Oaxaca: donde la cultura abre nuevas oportunidades

Francisco André

Francisco André

Ventana a Europa

Hay lugares que se conocen con los ojos y otros que se descubren con el corazón. Oaxaca, desde donde escribo estas líneas, pertenece a la segunda categoría. 

Tengo el privilegio de visitar este extraordinario estado durante una de sus celebraciones más emblemáticas: la Guelaguetza. Asistir al tradicional Lunes del Cerro fue mucho más que presenciar un festival. Fue descubrir una expresión viva de la diversidad, la solidaridad y el orgullo de un pueblo que ha sabido preservar sus raíces mientras mira hacia el futuro.

La palabra guelaguetza significa compartir. Es una idea profundamente inspiradora. También resume, de alguna manera, el espíritu que guía la relación entre México y la Unión Europea (UE): la convicción de que las mejores alianzas se construyen a partir del intercambio, el respeto mutuo y del reconocimiento de la riqueza que aporta la diversidad.

Durante esta visita he tenido la oportunidad de reunirme con el gobernador Salomón Jara Cruz y parte de su equipo. Además, hoy podré recorrer la Feria del Mezcal, visitar espacios dedicados a la promoción de productos Hecho en Oaxaca y dialogar con diversos actores del estado. Estoy seguro de que cada encuentro me permitirá confirmar algo que ya intuía: Oaxaca posee un enorme potencial para fortalecer aún más sus vínculos con Europa.

Su patrimonio cultural es reconocido en todo el mundo. Su gastronomía atrae a visitantes de todos los continentes. Sus artesanías expresan siglos de conocimiento y creatividad. Sus productos agroalimentarios son sinónimo de calidad y autenticidad. Y su creciente sector turístico demuestra que es posible generar desarrollo económico preservando la identidad cultural y el patrimonio natural.

Cada año, miles de europeos descubren en Oaxaca mucho más que un destino turístico. Ese creciente interés por el estado fortalece los vínculos entre nuestras sociedades y crea un entorno cada vez más favorable para el turismo, los intercambios culturales, el comercio y la inversión.

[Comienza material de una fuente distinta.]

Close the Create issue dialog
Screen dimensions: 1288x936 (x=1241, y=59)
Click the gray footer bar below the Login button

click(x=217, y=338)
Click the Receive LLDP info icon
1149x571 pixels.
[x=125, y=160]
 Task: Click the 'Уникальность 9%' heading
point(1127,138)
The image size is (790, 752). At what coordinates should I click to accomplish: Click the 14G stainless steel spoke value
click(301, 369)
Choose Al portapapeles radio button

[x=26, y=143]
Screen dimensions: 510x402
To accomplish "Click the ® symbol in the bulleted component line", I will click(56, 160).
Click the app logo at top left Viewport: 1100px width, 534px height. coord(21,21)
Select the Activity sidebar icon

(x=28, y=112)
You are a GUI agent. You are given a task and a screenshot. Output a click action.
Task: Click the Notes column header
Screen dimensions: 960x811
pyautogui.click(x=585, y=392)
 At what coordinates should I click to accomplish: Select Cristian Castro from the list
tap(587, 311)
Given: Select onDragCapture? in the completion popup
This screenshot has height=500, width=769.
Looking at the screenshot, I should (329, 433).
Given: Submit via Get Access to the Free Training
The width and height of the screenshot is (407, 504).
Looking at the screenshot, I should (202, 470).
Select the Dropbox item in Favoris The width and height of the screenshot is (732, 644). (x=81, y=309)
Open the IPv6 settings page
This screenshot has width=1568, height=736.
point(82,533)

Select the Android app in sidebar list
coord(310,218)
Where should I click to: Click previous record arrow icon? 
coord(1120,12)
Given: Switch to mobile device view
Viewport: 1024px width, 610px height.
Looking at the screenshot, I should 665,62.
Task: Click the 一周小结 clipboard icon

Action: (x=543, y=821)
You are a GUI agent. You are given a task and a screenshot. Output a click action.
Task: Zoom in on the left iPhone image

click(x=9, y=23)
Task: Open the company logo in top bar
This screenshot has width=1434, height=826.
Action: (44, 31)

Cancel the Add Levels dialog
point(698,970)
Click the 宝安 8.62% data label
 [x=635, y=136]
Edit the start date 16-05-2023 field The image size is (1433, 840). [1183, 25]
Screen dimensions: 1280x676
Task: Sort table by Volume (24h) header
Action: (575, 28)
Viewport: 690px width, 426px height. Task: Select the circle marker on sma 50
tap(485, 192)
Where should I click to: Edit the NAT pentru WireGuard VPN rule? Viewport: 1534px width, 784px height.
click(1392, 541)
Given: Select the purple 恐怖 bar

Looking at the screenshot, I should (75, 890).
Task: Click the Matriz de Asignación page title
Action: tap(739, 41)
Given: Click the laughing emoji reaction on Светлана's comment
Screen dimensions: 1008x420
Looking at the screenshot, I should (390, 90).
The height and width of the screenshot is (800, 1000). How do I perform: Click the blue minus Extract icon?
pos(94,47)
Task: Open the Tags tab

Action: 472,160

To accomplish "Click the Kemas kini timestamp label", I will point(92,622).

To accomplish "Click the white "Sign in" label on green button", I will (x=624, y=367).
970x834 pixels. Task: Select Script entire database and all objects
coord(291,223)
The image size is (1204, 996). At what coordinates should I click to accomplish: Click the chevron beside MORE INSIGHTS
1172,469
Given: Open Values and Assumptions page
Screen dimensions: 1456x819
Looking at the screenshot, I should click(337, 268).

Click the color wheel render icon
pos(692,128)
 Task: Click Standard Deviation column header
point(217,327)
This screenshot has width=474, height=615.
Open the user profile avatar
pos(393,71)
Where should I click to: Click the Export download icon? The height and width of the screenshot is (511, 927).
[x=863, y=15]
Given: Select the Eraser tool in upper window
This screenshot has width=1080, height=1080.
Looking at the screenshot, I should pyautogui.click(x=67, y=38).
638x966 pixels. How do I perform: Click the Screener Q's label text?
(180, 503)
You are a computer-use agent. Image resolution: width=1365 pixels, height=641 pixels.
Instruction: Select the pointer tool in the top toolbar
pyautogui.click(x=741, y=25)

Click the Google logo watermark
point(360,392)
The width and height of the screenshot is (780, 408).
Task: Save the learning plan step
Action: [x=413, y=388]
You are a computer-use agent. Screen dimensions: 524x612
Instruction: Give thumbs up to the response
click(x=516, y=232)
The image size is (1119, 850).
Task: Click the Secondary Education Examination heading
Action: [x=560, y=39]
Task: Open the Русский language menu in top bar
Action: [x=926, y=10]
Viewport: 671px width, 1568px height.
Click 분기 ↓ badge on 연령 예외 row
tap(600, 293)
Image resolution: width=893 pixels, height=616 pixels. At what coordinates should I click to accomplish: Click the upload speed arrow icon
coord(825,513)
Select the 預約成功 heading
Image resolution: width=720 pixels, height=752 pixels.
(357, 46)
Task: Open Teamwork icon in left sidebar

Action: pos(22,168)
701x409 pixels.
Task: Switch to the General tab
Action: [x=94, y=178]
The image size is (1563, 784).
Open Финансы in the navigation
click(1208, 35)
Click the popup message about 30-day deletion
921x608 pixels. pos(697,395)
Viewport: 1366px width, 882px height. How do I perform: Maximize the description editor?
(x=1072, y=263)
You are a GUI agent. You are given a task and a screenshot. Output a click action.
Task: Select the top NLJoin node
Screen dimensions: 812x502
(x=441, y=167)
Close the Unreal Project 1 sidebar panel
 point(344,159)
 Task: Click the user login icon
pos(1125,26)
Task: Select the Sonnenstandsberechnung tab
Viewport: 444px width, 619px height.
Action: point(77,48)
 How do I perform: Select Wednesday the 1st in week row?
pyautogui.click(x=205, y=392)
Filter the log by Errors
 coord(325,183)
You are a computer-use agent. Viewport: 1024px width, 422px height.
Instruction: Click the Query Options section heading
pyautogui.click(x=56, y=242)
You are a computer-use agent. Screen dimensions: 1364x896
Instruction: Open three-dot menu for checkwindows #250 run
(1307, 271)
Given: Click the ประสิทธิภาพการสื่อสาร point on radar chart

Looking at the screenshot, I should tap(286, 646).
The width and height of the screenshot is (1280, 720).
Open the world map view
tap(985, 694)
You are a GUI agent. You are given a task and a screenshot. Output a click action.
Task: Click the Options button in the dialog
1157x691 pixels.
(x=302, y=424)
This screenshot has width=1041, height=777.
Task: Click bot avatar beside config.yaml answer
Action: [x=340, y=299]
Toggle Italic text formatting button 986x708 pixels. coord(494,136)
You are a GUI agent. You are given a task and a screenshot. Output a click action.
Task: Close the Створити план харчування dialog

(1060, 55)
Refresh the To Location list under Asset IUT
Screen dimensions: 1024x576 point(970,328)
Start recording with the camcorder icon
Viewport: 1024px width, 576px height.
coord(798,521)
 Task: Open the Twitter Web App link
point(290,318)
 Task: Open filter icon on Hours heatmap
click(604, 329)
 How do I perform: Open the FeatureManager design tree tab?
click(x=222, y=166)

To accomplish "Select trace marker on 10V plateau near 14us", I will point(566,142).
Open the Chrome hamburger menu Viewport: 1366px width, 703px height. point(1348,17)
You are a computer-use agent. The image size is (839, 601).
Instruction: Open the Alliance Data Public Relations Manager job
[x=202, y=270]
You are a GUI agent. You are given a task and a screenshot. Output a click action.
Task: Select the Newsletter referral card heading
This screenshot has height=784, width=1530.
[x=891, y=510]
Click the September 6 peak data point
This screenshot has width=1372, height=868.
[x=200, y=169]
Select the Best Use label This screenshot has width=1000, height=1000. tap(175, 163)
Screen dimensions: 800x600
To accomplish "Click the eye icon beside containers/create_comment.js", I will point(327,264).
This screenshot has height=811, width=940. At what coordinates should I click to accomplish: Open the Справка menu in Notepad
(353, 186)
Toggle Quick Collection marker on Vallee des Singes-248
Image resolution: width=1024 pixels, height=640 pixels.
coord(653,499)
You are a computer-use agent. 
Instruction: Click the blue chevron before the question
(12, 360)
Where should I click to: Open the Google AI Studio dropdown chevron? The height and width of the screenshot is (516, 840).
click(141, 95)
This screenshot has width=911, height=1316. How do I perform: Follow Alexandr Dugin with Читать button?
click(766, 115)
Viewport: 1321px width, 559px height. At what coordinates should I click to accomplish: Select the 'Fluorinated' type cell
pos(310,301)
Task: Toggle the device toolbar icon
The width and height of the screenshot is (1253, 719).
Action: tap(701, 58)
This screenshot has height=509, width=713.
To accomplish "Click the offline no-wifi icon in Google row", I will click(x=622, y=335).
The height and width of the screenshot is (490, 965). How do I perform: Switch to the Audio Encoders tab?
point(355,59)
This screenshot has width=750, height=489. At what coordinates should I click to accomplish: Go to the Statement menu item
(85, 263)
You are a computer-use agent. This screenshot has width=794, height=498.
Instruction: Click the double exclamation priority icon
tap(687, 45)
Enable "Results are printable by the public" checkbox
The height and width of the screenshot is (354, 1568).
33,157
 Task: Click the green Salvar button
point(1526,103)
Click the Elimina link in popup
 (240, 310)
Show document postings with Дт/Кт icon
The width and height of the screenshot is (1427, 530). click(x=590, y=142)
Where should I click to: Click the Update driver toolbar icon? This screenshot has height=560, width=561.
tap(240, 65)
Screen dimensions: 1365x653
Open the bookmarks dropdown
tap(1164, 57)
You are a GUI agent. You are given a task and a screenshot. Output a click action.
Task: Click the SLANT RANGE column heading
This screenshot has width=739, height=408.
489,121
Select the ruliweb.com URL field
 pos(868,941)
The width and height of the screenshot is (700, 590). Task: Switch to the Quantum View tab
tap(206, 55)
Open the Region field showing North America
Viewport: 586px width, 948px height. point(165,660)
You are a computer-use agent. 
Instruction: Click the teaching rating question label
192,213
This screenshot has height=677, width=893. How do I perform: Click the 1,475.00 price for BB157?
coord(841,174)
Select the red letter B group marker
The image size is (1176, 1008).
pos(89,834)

Es en este contexto donde el Acuerdo Global Modernizado entre México y la UE representa una oportunidad extraordinaria para Oaxaca. Hace apenas dos semanas, el Parlamento Europeo dio un paso decisivo al aprobarlo por amplia mayoría. El siguiente paso será la ratificación por parte del Senado mexicano, tras lo cual el acuerdo podrá entrar en vigor. Con ello, se facilitará el comercio, se impulsará la inversión y se fortalecerá la cooperación económica entre ambas partes. Pero, sobre todo, más empresas, productores y emprendedores oaxaqueños podrán acceder con mayor facilidad al mercado europeo, integrado por 450 millones de consumidores que valoran la calidad y la sostenibilidad.

Pienso en el mezcal, cuyos productores siguen conquistando nuevos mercados internacionales; en el café, el cacao, la miel y otros productos del campo oaxaqueño, reconocidos por su excelencia; así como en las empresas creativas, las industrias culturales y el turismo sostenible, sectores donde Oaxaca posee ventajas competitivas extraordinarias. 

Europa no debe verse únicamente como un mercado para exportar. También es una fuente de inversión, innovación, tecnología y conocimiento. Las empresas europeas pueden contribuir al desarrollo local de forma sostenible, mientras que los emprendedores oaxaqueños pueden encontrar en Europa nuevos socios para crecer, innovar y generar empleos de calidad.

Desde la Delegación de la Unión Europea estamos convencidos de que la relación con México debe construirse en todo el territorio nacional. Queremos conocer mejor cada estado, escuchar sus prioridades, comprender sus desafíos e identificar nuevas oportunidades de colaboración. Porque la riqueza de México vive en sus regiones, en sus comunidades y en el talento de su gente.

Oaxaca representa esa riqueza como pocos lugares. Aquí conviven una extraordinaria diversidad cultural, una enorme creatividad, un patrimonio natural excepcional y un dinamismo económico que merece proyectarse cada vez más hacia el mundo.

Al concluir esta visita, regresaré de Oaxaca con una enorme admiración por un estado que ha convertido su identidad en una fortaleza y con optimismo, porque estoy convencido de que esta nueva etapa de la relación entre México y la UE ofrece oportunidades concretas para que esa fortaleza se traduzca en más inversión, más comercio, más turismo, más innovación y una prosperidad compartida.

La Guelaguetza celebra el valor de compartir. Ese mismo espíritu de cooperación es el que queremos seguir cultivando entre Oaxaca y la Unión Europea, porque compartir cultura, conocimiento y oportunidades es la mejor manera de construir un futuro común.